ESET’s cyber security experts have published an in-depth study on a new malware called “KryptoCibule”. This exploit specifically targets Windows users with three attack methods, including installing a crypto mining app, directly stealing crypto wallet files, and replacing copy / pasted wallet addresses as a means. to hijack individual transactions.
According to the cybersecurity company, the developers of KryptoCibule rely on the Tor network and the BitTorrent protocol to coordinate attacks.
The original incarnation of the malware first appeared in December 2018. At the time, it was simply a Monero mining utility that silently gathered the user’s system resources to generate the currency. In February 2019, KryptoCibule evolved to include ways to exfiltrate crypto wallet files from victims’ machines. Since then, the malware has added a third dimension to its attack base with the inclusion of kawpowminer, an application that mines Ethereum (ETH).

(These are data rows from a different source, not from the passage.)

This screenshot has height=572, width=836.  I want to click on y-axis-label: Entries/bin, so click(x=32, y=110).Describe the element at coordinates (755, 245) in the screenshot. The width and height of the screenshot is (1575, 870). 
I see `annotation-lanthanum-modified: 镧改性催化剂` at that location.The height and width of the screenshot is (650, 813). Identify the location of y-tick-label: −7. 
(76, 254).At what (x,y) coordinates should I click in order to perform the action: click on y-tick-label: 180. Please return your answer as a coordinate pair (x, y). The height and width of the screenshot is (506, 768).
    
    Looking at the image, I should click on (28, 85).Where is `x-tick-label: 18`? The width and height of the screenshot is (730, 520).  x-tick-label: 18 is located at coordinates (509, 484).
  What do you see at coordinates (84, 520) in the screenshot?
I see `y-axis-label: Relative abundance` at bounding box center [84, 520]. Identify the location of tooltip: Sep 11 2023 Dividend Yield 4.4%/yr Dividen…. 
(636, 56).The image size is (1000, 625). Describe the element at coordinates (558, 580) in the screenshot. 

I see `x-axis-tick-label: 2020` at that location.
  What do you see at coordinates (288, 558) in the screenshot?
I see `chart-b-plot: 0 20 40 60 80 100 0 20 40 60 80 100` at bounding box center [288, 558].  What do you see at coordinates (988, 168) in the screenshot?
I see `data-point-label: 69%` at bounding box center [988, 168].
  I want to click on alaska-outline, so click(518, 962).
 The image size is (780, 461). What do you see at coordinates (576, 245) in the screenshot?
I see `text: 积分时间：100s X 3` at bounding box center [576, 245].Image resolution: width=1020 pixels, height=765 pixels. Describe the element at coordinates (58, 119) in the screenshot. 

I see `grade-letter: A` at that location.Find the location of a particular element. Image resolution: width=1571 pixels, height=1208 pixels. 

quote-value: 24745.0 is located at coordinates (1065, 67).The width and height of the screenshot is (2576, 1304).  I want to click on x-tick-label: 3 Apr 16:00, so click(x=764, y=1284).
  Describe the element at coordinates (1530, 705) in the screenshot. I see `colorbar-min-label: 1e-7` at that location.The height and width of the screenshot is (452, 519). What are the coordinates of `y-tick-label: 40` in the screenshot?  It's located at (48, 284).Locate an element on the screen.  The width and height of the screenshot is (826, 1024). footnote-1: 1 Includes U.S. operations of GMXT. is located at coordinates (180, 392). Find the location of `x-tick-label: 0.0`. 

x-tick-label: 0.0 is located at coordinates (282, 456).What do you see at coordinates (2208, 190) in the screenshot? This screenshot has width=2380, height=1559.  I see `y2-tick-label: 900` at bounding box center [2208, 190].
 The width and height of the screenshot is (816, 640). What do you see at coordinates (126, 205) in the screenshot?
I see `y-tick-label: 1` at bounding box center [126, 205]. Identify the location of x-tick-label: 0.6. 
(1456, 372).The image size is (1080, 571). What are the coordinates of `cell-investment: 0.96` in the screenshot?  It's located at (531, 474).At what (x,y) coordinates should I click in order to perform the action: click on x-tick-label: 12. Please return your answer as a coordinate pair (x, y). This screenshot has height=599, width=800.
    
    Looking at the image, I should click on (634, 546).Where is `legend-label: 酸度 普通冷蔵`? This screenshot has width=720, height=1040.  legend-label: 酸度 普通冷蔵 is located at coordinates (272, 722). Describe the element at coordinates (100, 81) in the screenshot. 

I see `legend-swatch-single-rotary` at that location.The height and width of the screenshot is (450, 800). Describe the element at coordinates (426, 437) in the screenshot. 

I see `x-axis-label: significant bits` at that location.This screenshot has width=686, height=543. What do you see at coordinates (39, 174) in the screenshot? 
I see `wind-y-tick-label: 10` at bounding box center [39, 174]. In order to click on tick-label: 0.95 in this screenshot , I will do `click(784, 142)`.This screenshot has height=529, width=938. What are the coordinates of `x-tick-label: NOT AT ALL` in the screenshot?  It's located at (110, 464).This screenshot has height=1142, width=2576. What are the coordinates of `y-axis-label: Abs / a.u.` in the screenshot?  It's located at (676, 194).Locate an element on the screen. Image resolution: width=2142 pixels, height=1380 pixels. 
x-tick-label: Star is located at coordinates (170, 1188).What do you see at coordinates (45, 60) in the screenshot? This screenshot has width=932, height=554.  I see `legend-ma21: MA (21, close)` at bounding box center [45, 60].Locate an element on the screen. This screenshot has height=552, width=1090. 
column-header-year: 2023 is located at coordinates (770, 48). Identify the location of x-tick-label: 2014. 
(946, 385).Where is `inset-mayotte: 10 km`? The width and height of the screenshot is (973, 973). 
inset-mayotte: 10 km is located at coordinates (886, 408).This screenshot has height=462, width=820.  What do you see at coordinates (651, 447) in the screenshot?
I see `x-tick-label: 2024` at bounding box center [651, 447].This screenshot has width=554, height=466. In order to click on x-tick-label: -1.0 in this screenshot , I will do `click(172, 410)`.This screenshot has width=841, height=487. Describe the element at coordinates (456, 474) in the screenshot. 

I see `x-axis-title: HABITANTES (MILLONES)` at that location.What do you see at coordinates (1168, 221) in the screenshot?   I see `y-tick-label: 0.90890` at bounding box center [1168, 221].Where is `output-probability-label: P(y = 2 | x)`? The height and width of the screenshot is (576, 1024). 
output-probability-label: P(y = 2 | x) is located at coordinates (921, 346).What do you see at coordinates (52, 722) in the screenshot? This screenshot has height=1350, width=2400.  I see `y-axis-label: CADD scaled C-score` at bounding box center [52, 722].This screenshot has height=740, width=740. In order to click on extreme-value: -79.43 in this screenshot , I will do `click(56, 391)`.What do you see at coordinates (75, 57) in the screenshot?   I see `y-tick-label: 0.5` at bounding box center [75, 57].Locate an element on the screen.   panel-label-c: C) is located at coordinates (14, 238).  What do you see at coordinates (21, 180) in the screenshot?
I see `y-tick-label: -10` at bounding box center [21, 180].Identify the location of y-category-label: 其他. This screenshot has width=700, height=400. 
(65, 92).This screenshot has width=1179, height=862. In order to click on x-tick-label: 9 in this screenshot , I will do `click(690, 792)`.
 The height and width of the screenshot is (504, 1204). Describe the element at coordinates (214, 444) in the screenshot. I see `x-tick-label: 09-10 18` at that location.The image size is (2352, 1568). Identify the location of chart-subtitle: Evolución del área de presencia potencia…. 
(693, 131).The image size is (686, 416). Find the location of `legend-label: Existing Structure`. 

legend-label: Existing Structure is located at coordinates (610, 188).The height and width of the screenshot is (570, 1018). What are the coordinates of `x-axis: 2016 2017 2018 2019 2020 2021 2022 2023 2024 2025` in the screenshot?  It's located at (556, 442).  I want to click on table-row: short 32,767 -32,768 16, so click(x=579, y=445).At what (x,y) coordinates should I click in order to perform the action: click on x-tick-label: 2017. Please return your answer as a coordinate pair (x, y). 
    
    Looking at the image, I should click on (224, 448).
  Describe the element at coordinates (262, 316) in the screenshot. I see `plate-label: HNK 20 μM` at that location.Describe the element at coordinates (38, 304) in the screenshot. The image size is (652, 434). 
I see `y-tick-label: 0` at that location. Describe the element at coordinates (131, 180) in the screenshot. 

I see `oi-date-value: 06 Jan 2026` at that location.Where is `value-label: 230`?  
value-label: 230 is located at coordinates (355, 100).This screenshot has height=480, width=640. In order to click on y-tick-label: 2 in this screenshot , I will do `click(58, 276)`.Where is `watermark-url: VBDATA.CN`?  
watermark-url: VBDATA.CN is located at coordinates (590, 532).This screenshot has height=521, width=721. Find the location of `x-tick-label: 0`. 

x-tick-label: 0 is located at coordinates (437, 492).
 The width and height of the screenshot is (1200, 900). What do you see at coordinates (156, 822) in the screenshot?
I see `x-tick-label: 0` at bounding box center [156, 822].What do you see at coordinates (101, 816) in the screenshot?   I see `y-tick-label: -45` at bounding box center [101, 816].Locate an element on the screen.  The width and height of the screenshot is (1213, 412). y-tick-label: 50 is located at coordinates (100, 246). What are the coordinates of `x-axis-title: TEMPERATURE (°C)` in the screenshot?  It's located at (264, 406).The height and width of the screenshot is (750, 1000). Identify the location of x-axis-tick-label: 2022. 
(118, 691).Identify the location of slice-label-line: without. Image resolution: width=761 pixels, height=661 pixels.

ESET telemetry revealed that victims actively downloaded infected torrent files containing KryptoCibule via a file sharing site called Uloz. Most appear to be located in the Czech Republic and Slovakia.
The researchers noted that despite its age, the malware “doesn’t seem to have attracted much attention so far”:
“Allegedly the malware operators were able to make more money by stealing wallets and mining cryptocurrencies than we found in the wallets used by the clipboard hijacking component. The revenue generated by that component alone does not seem sufficient to justify the effort to observed development “.
Cybersecurity firm Symantec noted in August that Blockchain assets began to rise in price after the March slump, claiming that this triggered a new wave of cryptojacking attacks.